>> Start Provided entries

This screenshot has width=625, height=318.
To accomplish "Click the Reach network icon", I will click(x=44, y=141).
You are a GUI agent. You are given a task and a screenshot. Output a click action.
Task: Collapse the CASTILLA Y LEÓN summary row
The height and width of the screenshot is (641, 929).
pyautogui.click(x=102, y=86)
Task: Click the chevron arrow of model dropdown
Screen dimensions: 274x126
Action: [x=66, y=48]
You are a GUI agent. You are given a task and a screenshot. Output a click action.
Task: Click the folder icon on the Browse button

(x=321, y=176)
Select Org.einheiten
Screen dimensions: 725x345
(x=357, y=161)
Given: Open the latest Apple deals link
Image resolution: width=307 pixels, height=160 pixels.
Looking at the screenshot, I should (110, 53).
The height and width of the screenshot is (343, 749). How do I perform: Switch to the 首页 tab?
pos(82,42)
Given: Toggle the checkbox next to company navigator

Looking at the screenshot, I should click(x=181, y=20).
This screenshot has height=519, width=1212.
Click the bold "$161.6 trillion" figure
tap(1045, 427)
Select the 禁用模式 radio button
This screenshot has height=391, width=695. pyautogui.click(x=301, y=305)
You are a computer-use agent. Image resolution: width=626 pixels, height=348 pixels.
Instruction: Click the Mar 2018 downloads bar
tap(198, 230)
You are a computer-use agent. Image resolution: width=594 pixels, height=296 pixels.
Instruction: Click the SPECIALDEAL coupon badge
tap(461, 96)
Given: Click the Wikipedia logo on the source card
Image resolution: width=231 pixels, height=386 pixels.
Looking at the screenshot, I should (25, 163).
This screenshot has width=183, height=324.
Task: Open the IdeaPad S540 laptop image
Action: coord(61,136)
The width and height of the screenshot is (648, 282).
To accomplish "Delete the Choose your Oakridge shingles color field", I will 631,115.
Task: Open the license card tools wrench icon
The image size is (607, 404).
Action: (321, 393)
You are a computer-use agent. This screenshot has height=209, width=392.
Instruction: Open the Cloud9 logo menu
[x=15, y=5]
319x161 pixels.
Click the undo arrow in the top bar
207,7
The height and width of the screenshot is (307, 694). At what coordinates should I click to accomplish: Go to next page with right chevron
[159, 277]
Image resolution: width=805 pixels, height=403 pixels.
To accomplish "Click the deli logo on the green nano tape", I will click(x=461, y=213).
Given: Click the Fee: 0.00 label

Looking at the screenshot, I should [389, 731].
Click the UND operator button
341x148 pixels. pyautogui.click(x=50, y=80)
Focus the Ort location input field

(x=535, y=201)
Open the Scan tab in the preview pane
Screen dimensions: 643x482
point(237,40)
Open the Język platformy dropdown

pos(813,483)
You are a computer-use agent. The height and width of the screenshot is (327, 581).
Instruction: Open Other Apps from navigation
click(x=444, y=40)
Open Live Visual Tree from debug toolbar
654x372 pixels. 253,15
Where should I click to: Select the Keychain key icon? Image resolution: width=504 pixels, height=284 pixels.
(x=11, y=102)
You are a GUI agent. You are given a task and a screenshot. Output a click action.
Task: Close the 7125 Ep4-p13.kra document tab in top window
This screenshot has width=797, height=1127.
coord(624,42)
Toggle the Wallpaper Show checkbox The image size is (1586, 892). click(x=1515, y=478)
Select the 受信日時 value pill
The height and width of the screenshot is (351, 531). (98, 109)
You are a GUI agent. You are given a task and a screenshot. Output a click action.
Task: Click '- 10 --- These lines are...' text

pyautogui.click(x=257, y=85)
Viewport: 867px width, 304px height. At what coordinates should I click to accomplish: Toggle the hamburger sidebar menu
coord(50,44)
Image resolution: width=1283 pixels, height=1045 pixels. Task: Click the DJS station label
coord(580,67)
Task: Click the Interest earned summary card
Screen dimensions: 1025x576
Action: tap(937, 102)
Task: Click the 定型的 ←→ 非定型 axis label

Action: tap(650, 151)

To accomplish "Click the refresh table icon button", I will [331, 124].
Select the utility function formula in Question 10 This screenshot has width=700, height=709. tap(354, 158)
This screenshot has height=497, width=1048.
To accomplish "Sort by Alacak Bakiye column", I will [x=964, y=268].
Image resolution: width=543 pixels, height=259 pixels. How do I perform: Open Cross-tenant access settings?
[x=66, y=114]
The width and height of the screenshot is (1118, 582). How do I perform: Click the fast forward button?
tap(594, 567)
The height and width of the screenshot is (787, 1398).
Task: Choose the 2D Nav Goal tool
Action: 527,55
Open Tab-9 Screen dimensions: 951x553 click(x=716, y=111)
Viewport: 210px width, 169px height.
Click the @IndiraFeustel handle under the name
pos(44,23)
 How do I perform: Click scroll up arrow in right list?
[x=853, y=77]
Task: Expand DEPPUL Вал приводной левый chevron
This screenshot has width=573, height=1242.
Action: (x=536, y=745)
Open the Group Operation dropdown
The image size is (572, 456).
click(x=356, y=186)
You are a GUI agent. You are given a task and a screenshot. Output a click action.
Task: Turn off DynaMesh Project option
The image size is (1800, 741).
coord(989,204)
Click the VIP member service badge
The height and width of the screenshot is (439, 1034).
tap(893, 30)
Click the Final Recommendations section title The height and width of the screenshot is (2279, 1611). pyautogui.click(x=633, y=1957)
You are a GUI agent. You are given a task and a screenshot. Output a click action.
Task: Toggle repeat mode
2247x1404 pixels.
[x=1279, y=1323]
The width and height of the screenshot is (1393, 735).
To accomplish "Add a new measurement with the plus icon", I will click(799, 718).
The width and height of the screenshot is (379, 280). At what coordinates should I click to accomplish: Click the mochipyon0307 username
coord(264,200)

>> End Provided entries

- Problem to work on
Update the lines starting at the one that has "The width and height of the screenshot is (648, 282)." and ending after the one that has "coord(624,42)" so that "Instruction" becomes "Command", with nothing else changed. Return only those lines.

- Correct answer
The width and height of the screenshot is (648, 282).
To accomplish "Delete the Choose your Oakridge shingles color field", I will 631,115.
Task: Open the license card tools wrench icon
The image size is (607, 404).
Action: (321, 393)
You are a computer-use agent. This screenshot has height=209, width=392.
Command: Open the Cloud9 logo menu
[x=15, y=5]
319x161 pixels.
Click the undo arrow in the top bar
207,7
The height and width of the screenshot is (307, 694). At what coordinates should I click to accomplish: Go to next page with right chevron
[159, 277]
Image resolution: width=805 pixels, height=403 pixels.
To accomplish "Click the deli logo on the green nano tape", I will click(x=461, y=213).
Given: Click the Fee: 0.00 label

Looking at the screenshot, I should [389, 731].
Click the UND operator button
341x148 pixels. pyautogui.click(x=50, y=80)
Focus the Ort location input field

(x=535, y=201)
Open the Scan tab in the preview pane
Screen dimensions: 643x482
point(237,40)
Open the Język platformy dropdown

pos(813,483)
You are a computer-use agent. The height and width of the screenshot is (327, 581).
Command: Open Other Apps from navigation
click(x=444, y=40)
Open Live Visual Tree from debug toolbar
654x372 pixels. 253,15
Where should I click to: Select the Keychain key icon? Image resolution: width=504 pixels, height=284 pixels.
(x=11, y=102)
You are a GUI agent. You are given a task and a screenshot. Output a click action.
Task: Close the 7125 Ep4-p13.kra document tab in top window
This screenshot has width=797, height=1127.
coord(624,42)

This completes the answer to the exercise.